**PROBLEM**
Copy these lines exactly as they appear, beginning at the line that contains "Where should I click to: Click the Red" and stopping after the line that contains "Looking at the screenshot, I should point(718,239).".

Collection entries
= = = = =

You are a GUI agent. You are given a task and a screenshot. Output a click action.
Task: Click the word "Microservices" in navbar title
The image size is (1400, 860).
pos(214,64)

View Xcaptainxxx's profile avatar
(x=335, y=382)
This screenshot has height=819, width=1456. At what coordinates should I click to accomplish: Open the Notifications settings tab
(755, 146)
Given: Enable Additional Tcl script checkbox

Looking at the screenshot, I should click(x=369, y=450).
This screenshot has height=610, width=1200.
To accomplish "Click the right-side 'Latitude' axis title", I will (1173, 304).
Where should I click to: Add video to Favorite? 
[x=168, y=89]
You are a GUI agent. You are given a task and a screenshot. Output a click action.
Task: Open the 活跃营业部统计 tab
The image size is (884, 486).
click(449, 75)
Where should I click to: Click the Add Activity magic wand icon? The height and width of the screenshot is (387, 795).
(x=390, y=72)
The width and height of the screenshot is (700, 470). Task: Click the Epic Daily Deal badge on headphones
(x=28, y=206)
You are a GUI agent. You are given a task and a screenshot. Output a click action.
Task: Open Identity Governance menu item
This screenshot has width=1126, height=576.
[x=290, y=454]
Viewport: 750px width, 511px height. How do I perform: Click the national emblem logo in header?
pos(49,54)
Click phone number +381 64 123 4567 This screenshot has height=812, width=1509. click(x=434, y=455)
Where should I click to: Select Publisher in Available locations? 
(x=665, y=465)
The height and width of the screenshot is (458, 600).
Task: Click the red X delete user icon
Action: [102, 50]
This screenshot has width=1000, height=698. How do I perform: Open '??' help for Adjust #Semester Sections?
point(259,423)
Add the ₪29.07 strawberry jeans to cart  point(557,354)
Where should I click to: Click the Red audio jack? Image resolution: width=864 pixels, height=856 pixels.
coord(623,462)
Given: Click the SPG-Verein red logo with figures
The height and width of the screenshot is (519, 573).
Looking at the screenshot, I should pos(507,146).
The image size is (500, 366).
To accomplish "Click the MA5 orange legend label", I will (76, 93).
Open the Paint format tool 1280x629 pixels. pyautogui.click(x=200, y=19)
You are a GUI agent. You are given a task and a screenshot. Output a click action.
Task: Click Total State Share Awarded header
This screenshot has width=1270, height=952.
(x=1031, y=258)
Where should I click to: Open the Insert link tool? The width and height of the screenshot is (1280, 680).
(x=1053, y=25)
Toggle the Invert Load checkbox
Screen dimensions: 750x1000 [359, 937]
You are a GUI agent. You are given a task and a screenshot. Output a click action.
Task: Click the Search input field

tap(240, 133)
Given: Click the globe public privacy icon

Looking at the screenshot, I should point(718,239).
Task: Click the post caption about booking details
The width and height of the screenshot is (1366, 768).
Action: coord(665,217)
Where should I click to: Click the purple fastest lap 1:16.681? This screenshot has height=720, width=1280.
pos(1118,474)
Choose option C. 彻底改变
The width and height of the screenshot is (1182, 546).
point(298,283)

= = = = =

**TASK RESPONSE**
Where should I click to: Click the Red audio jack? Image resolution: width=864 pixels, height=856 pixels.
coord(623,462)
Given: Click the SPG-Verein red logo with figures
The height and width of the screenshot is (519, 573).
Looking at the screenshot, I should pos(507,146).
The image size is (500, 366).
To accomplish "Click the MA5 orange legend label", I will (76, 93).
Open the Paint format tool 1280x629 pixels. pyautogui.click(x=200, y=19)
You are a GUI agent. You are given a task and a screenshot. Output a click action.
Task: Click Total State Share Awarded header
This screenshot has width=1270, height=952.
(x=1031, y=258)
Where should I click to: Open the Insert link tool? The width and height of the screenshot is (1280, 680).
(x=1053, y=25)
Toggle the Invert Load checkbox
Screen dimensions: 750x1000 [359, 937]
You are a GUI agent. You are given a task and a screenshot. Output a click action.
Task: Click the Search input field

tap(240, 133)
Given: Click the globe public privacy icon

Looking at the screenshot, I should point(718,239).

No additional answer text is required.